### [What is needed]
Where the data below has the string "Task", return the whole line.

### [Dataset records]
╔══
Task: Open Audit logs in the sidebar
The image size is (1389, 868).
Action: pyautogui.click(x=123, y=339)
╚══
╔══
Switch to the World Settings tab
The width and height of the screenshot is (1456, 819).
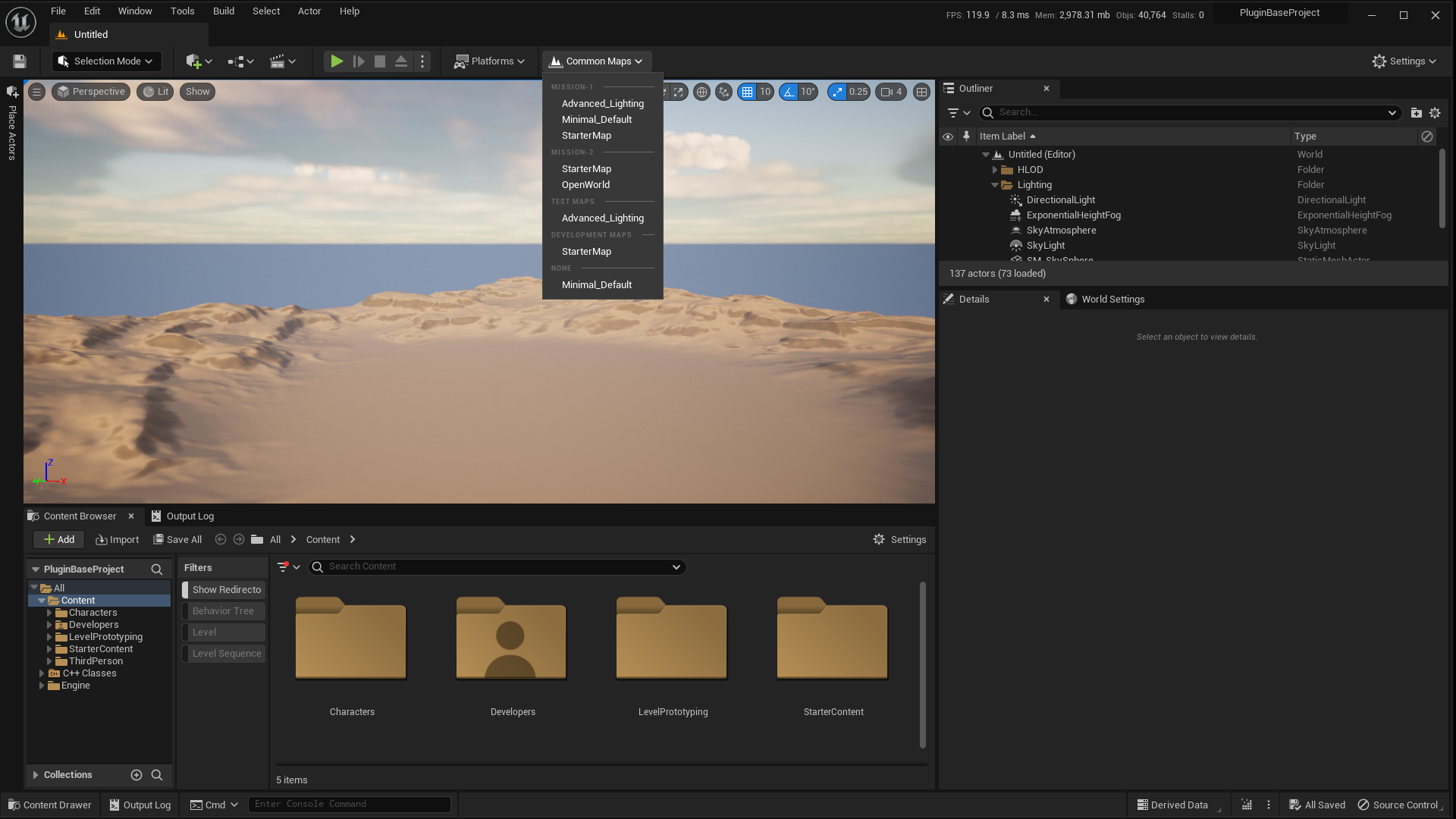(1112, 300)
╚══
╔══
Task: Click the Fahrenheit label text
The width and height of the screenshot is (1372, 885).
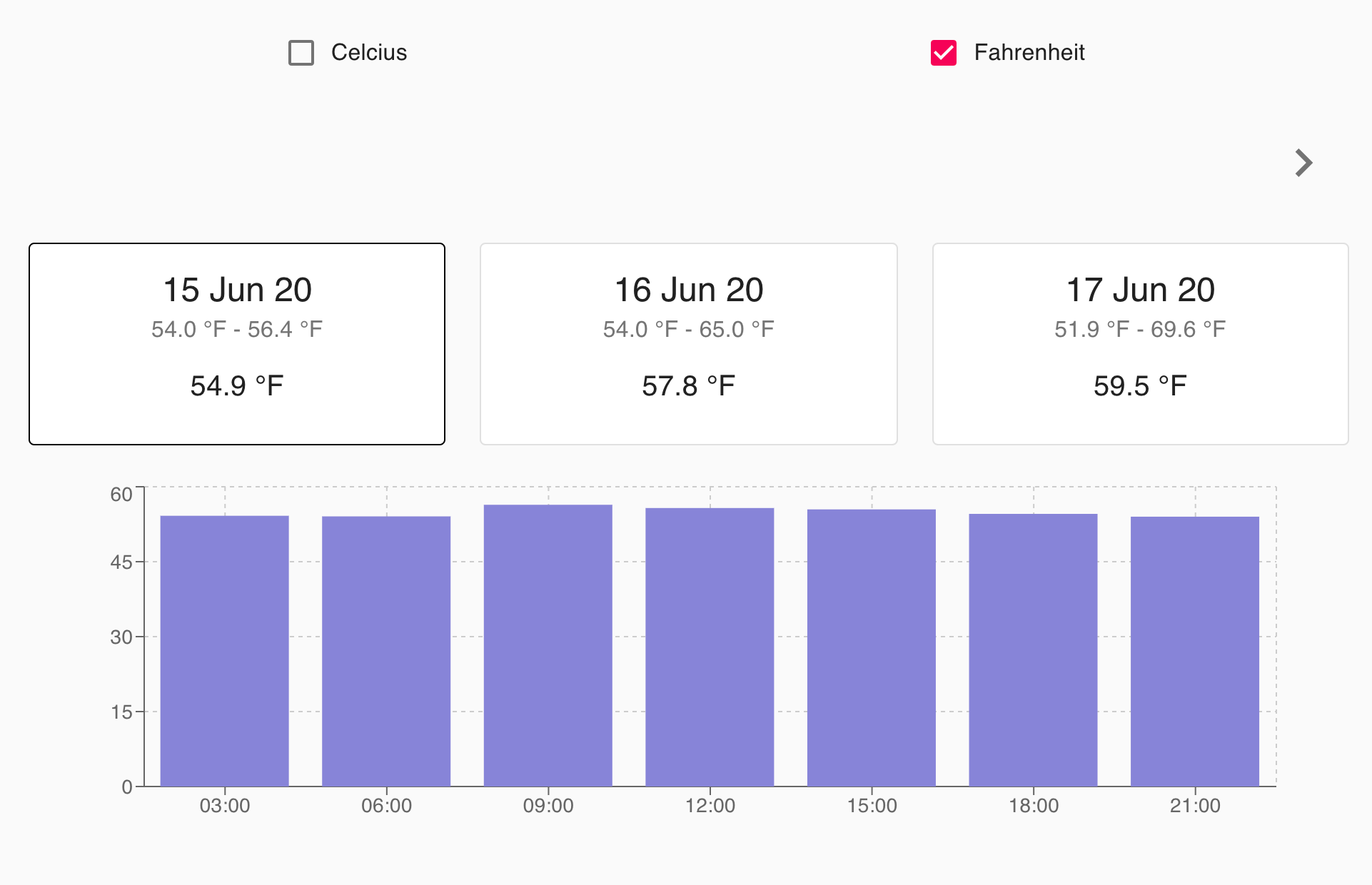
╚══
### [Answer to this exercise]
Task: Open Audit logs in the sidebar
Task: Click the Fahrenheit label text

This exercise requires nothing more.